Serum micronutrients are highly intercorrelated in general populations and may affect longevity via biological aging-related pathways. Nevertheless, it remains unclear whether biological aging mediates the associations of serum micronutrient mixtures with all-cause mortality.

Methods

This prospective cohort analysis included adults from the National Health and Nutrition Examination Survey (NHANES) 2003–2006 and 2017–2018, with mortality follow-up until December 31, 2019. Six serum micronutrients were assessed: vitamin C, 25-hydroxyvitamin D (25(OH)D), α-tocopherol, β-carotene, lycopene, and folate.

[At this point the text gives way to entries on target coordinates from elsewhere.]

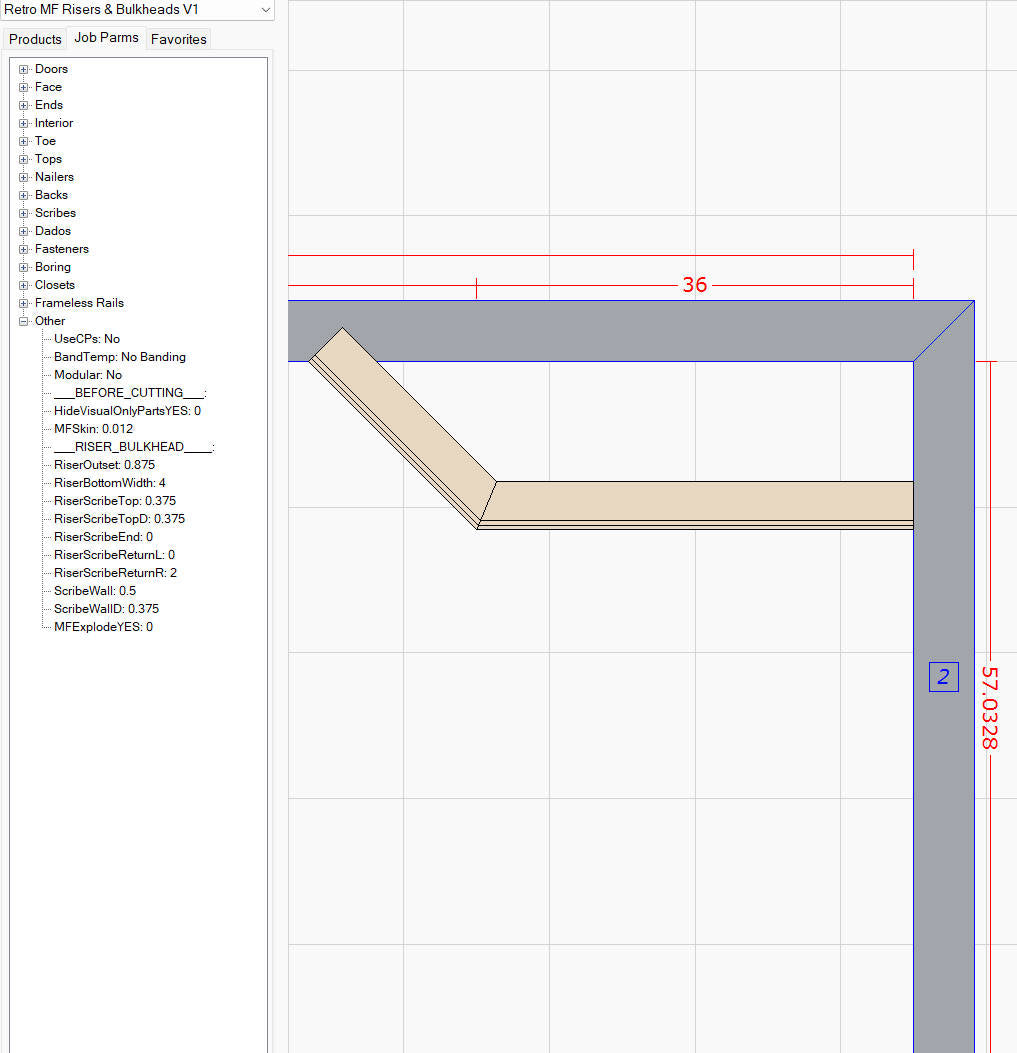The width and height of the screenshot is (1017, 1053).
Task: Expand the Scribes tree node
Action: (22, 213)
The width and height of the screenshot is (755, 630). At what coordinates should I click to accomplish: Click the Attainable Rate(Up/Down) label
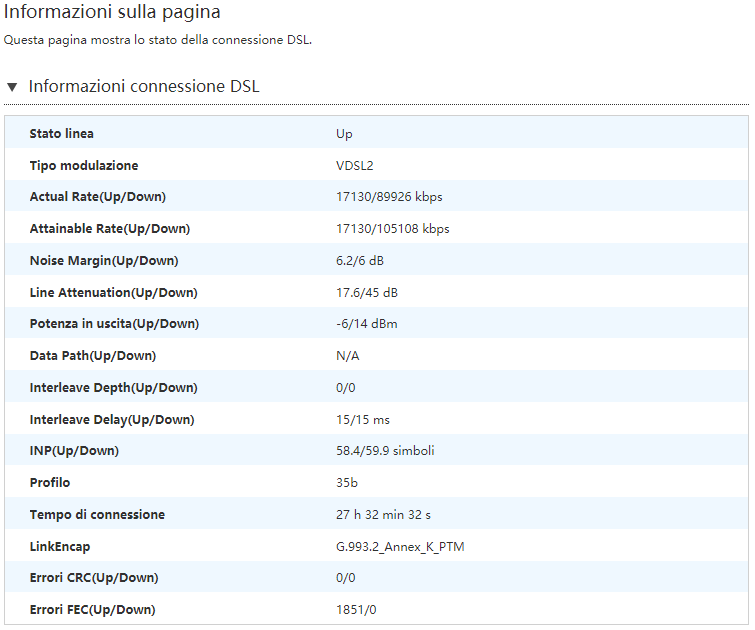coord(110,229)

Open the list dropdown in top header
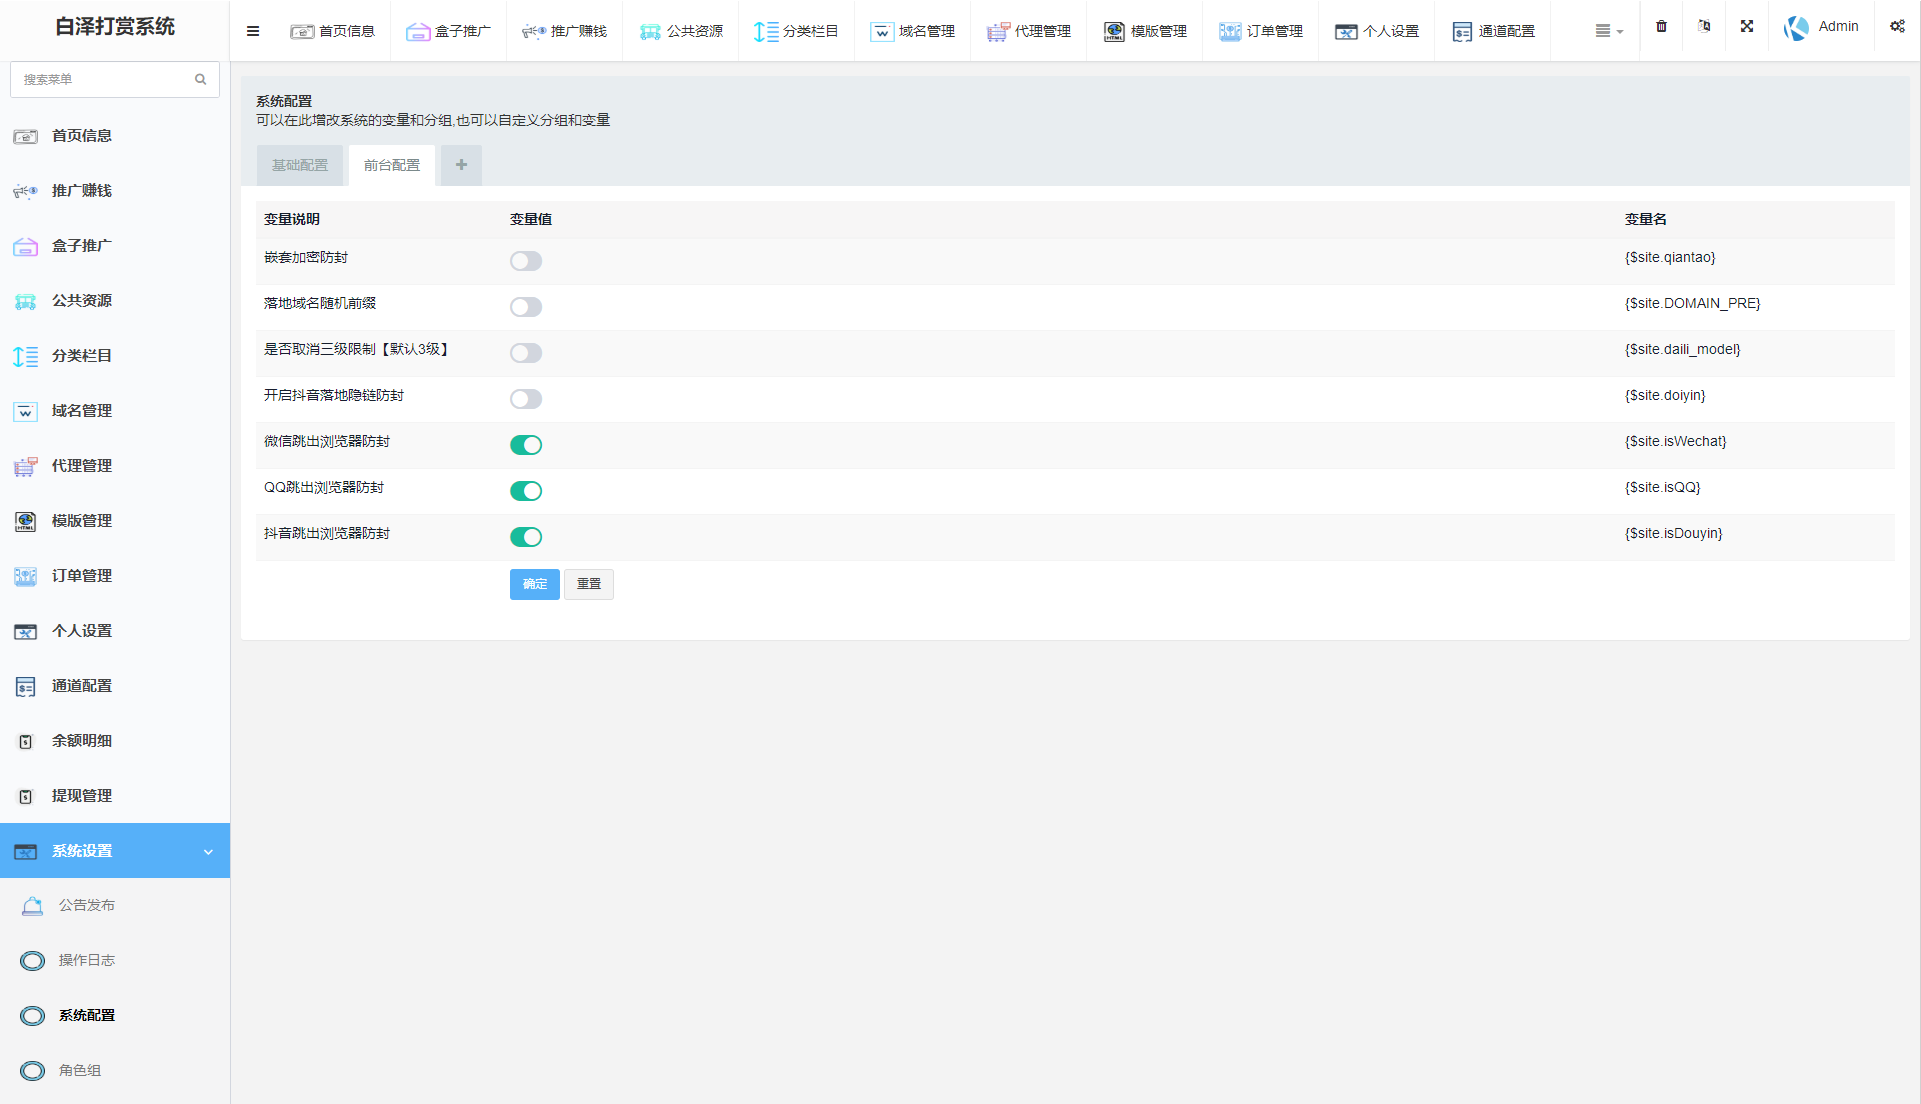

Biological aging was estimated based on nine clinical biomarkers: albumin, creatinine, glucose, C-reactive protein, lymphocyte percentage, mean cell volume, red cell distribution width, alkaline phosphatase, and white blood cell count. PhenoAgeAccel was defined as phenotypic age minus chronological age. Cox proportional hazards regression and restricted cubic splines (RCS) were applied to assess the associations of individual serum micronutrients with all-cause mortality. Quantile g-computation (QGC) and Bayesian kernel machine regression (BKMR) were used to explore the joint effects of micronutrient mixtures on mortality. Mediation analysis was further conducted to quantify the mediating role of PhenoAgeAccel.

Results

A total of 6,387 participants were included, with a median follow-up of 14.08 years and 932 all-cause deaths recorded. In fully adjusted Cox models, higher levels of β-carotene, lycopene, vitamin C, and 25(OH)D were significantly associated with reduced mortality risk. Compared with the lowest tertile (tertile 1), the HRs (95% CIs) for all-cause mortality were 0.80 (95% CI: 0.64–1.00, P = 0.048) for tertile 2 and 0.74 (95% CI: 0.60–0.90, P = 0.003) for tertile 3 of β-carotene. Both QGC and BKMR analyses revealed a protective joint effect of the micronutrients mixture on all-cause mortality (HR = 0.723, 95% CI: 0.646–0.809), with lycopene contributing the largest negative weight (0.455). PhenoAgeAccel significantly mediated the associations of β-carotene, lycopene, vitamin C, and 25(OH)D with all-cause mortality, with mediating proportions of 35.65%, 15.66%, 27.30%, and 6.87%, respectively.

Conclusion

Higher serum micronutrient concentrations were inversely associated with all-cause mortality, and these associations were partially mediated by decelerated biological aging. Within the micronutrient mixture, lycopene exhibited the greatest relative contribution to the overall protective effect.